- [Artykuł]:
• • • •

Nasza Loteria SR - pasek na kartach artykułów

Bez koalicji ani rusz. Z kim w Kielcach uda się dogadać radnym z Porozumienia Samorządowego?

/ATA/
Bez dogadania się przynajmniej dwóch ugrupowań radnych kielecka Rada Miasta nie będzie sprawnie działała. Porozumienie Samorządowe, które zdobyło najwięcej mandatów, ma ich za mało, aby samodzielnie podejmować uchwały.

Do podejmowania uchwał potrzeba w 25-osobowej radzie, co najmniej 18 głosów. Porozumienie Samorządowe, z którego wywodzi się prezydent Kielc Wojciech Lubawski ma najwięcej radnych, siedmiu, ale to za mało. Lewica wprowadziła sześciu przedstawicieli, więc już razem mogą powołać koalicję. Platforma Obywatelska oraz Prawo i Sprawiedliwość mają po pięciu radnych, więc utworzenie porozumienie z jedną z tych partii nic nie daje. Ale wspomóc je może Polskie Stronnictwo Ludowe, które ma dwóch przedstawicieli.

Propozycja zawarcia koalicji wychodzi zawsze od zwycięzcy, inne ugrupowania czekają na jego ruch, choć same też mogą się dogadać. - Będziemy w tym tygodniu zaczynali rozmowy koalicyjne - informuje Tomasz Bogucki, przewodniczący Porozumienia Samorządowego. - Chcemy prowadzić je ze wszystkimi, ale na pierwszy ogień pójdzie Platforma Obywatelska i Sojusz Lewicy Demokratycznej. Liczymy na współpracę także z dwoma radnymi z Polskiego Stronnictwa Ludowego.

• • • •

- [Polecenia]:
**A.** Proszę odpowiedzieć na poniższe pytania na podstawie artykułu o kieleckiej Radzie Miasta:
(i) Ilu głosów potrzeba do podejmowania uchwał w radzie?
(ii) Ilu przedstawicieli wprowadziła Lewica?
(iii) Kto jest przewodniczącym Porozumienia Samorządowego?
**B.** Proszę przepisać bez zmian ten fragment rekordów, który otwiera wiersz zawierający "Collapse the Ereignisanzeige tree node", a zamyka wiersz zawierający "(x=1874, y=285)", łącznie z oboma tymi wierszami.

• • • •

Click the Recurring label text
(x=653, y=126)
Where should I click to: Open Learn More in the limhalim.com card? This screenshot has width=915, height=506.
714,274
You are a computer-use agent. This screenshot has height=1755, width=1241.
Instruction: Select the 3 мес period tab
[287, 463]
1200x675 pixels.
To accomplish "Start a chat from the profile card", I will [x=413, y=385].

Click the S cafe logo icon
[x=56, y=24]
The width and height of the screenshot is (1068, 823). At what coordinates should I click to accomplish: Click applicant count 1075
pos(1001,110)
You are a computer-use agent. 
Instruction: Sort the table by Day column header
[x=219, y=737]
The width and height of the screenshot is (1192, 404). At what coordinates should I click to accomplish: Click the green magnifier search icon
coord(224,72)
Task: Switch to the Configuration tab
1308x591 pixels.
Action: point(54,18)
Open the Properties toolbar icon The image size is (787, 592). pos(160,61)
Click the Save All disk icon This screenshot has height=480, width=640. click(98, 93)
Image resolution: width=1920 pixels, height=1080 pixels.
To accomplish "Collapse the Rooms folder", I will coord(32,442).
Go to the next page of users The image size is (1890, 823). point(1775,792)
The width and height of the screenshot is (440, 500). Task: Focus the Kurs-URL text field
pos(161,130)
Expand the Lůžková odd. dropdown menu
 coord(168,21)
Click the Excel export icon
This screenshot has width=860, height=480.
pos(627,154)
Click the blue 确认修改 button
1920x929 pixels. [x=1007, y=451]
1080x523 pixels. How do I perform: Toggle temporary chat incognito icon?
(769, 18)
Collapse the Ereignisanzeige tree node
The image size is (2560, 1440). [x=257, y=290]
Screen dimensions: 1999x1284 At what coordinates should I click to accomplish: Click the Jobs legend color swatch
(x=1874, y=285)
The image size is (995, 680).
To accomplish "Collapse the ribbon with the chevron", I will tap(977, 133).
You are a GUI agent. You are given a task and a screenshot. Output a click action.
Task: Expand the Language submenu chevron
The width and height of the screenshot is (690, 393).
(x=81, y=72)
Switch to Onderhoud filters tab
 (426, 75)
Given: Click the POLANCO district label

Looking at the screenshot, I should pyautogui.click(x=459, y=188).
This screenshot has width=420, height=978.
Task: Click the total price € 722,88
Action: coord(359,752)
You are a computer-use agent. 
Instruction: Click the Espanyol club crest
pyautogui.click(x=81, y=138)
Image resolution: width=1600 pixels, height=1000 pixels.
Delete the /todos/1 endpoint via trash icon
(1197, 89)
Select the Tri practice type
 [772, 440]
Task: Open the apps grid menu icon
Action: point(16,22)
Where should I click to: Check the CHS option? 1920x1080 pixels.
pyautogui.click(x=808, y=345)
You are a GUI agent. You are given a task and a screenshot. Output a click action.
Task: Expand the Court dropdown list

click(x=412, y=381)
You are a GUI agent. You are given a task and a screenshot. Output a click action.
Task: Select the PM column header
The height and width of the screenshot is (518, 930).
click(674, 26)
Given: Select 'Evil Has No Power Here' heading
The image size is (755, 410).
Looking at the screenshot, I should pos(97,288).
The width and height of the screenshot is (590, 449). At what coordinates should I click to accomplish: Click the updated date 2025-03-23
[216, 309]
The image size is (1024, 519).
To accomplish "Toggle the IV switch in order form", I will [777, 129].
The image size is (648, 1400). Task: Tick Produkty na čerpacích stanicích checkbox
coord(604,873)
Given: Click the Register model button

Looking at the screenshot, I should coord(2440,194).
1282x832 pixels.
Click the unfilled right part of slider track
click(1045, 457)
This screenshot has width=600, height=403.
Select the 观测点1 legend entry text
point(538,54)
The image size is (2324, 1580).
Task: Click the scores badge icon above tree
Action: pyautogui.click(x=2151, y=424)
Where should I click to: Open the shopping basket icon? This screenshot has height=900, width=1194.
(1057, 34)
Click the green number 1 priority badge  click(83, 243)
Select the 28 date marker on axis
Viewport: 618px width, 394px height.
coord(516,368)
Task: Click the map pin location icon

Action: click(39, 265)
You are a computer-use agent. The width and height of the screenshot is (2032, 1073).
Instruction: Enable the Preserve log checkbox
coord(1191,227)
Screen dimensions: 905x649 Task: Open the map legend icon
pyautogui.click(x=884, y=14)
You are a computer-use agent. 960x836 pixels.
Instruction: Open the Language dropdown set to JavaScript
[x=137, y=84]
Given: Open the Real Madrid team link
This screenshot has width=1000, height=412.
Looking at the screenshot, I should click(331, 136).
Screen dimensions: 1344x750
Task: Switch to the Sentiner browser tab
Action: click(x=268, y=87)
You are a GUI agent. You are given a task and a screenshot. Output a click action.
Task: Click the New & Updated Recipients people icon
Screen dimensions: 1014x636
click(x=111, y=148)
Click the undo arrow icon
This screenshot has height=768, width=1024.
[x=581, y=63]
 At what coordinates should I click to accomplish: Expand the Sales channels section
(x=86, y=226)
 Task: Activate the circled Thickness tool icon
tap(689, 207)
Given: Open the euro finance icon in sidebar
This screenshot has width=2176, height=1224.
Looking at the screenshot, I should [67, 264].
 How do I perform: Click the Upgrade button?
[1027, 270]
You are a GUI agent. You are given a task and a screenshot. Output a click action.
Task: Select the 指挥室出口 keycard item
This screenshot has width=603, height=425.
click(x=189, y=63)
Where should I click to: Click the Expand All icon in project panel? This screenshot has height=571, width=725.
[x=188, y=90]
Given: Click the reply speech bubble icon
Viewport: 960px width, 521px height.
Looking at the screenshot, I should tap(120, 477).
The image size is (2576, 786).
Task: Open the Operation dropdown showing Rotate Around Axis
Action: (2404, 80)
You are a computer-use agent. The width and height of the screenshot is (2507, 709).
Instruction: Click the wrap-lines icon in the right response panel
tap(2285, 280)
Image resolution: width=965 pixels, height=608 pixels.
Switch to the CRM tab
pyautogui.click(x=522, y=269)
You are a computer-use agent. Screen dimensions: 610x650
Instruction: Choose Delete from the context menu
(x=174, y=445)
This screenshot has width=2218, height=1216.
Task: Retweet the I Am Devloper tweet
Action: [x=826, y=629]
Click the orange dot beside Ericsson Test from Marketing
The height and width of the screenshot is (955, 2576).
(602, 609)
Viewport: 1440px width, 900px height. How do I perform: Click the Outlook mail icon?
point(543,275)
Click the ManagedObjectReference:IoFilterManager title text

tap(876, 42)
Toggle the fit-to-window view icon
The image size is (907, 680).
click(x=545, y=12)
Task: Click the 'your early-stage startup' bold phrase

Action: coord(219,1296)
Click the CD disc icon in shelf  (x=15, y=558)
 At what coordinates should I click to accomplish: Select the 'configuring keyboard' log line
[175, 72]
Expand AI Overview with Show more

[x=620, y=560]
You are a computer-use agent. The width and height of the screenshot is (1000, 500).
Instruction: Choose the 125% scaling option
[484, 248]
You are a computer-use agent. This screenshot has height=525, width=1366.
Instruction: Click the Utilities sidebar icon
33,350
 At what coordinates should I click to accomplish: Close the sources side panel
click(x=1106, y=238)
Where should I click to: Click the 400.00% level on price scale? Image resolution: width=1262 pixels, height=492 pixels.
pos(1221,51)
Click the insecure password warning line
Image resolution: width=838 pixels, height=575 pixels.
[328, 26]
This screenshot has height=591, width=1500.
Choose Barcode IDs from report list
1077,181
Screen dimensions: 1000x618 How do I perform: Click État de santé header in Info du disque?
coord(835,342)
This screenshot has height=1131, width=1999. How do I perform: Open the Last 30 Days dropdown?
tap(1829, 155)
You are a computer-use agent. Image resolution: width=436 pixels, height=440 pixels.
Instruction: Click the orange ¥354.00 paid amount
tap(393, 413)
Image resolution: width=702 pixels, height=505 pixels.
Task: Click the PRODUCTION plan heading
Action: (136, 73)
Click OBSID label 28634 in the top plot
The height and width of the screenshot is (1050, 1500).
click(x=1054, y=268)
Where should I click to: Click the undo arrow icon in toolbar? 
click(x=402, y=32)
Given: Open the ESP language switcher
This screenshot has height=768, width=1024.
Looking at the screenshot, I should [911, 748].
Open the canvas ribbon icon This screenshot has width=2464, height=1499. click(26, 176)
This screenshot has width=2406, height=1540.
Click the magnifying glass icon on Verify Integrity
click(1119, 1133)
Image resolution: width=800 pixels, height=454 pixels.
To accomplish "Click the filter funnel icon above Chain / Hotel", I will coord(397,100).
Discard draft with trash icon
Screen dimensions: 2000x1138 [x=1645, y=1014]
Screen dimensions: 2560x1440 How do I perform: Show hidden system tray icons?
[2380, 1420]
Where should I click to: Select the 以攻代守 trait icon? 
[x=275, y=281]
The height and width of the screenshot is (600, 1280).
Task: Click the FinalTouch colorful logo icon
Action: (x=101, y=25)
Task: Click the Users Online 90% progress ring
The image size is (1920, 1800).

• • • •

- [Odpowiedzi do poleceń]:
**A.**
(i) Co najmniej 18 głosów.
(ii) Sześciu.
(iii) Tomasz Bogucki.

**B.**
Collapse the Ereignisanzeige tree node
The image size is (2560, 1440). [x=257, y=290]
Screen dimensions: 1999x1284 At what coordinates should I click to accomplish: Click the Jobs legend color swatch
(x=1874, y=285)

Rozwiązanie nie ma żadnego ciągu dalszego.